L'achat de Nova Chemicals par un fonds d'investissement d'Abou Dhabi démontre qu'il y a vraiment une valeur fondamentale dans le secteur des ressources et des produits chimiques. L'offre d'achat de 2,3 milliards US, incluant la dette, a pratiquement fait quadrupler le prix de l'action. Plusieurs autres sociétés canadiennes sont dans une situation semblable, comme Teck par exemple. La société minière a un endettement significatif qui arrive à échéance bientôt. Il lui sera difficile de se refinancer. Cela fait d'elle une cible d'achat par une société étrangère qui saura apprécier la valeur de ses actifs à long terme.

 

Q: Quel indicateur surveillez-vous le plus attentivement en ce moment?

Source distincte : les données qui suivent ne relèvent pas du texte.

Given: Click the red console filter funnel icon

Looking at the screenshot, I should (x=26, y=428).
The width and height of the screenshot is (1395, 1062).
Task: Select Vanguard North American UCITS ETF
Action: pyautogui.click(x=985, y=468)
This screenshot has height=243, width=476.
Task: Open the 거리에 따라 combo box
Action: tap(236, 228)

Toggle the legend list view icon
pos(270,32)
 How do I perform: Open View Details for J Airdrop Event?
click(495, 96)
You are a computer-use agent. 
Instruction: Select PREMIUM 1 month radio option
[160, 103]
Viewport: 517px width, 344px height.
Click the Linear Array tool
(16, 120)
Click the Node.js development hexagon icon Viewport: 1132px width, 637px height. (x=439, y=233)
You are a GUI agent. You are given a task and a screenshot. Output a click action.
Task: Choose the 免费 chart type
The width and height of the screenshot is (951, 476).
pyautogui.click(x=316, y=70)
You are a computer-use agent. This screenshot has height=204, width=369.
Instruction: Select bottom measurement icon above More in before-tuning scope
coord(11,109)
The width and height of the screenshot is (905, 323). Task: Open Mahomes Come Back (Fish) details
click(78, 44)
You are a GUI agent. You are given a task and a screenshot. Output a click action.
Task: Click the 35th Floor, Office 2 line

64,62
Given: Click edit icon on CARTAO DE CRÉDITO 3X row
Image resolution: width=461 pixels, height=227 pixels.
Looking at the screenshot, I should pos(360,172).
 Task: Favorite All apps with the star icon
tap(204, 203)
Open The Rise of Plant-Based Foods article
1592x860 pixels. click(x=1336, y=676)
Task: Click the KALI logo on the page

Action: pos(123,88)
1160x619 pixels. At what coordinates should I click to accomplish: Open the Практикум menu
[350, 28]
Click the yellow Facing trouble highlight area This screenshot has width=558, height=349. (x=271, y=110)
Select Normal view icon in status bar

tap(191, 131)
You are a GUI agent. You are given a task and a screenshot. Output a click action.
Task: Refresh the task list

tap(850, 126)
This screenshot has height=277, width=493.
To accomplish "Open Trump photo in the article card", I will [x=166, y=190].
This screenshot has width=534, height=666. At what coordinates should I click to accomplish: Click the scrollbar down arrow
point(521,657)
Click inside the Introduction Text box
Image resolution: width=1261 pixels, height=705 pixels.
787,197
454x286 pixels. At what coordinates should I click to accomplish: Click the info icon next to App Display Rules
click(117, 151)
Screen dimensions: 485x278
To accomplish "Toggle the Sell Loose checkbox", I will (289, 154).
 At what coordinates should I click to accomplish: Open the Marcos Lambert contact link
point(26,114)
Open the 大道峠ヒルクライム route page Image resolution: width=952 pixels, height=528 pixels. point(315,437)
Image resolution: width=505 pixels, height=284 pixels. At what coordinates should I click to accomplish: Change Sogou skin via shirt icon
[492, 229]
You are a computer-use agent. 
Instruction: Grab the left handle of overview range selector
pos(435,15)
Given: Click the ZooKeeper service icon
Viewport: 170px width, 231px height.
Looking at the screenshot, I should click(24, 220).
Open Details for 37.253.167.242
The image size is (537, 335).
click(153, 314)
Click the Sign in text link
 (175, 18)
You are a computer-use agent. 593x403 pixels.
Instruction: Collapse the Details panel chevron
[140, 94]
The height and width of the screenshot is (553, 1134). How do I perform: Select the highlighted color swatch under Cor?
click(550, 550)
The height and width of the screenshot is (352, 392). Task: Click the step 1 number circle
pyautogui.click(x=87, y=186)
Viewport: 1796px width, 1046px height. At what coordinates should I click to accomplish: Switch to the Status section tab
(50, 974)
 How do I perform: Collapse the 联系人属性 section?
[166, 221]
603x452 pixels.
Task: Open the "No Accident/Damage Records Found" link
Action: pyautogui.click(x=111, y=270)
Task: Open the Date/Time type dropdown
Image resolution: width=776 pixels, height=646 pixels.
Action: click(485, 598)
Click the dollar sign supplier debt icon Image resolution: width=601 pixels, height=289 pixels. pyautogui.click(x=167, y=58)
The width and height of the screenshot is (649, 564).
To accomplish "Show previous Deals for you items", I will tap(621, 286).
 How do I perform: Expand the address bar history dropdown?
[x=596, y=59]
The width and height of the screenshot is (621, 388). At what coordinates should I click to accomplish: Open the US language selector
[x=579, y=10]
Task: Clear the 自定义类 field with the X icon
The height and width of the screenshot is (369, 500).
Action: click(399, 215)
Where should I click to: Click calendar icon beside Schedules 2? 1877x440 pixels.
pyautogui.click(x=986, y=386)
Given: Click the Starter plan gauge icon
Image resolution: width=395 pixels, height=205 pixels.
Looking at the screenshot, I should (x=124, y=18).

Il y a deux indicateurs très importants à surveiller aux États-Unis. D'abord, il faut que la confiance des consommateurs remonte, sinon la consommation va stagner et la récession va s'éterniser. Malheureusement, les données dévoilées cette semaine étaient encore très décevantes. Ensuite, nous suivons un indicateur de la Réserve fédérale qui reflète les intentions des banques à accorder des prêts aux consommateurs. Depuis l'automne dernier, les banques sont peu enclines à prêter. Mais il faut que leur peur s'estompe, sinon les problèmes de crédit vont perdurer.

Q: Que feriez-vous avec 10 000$ à investir ?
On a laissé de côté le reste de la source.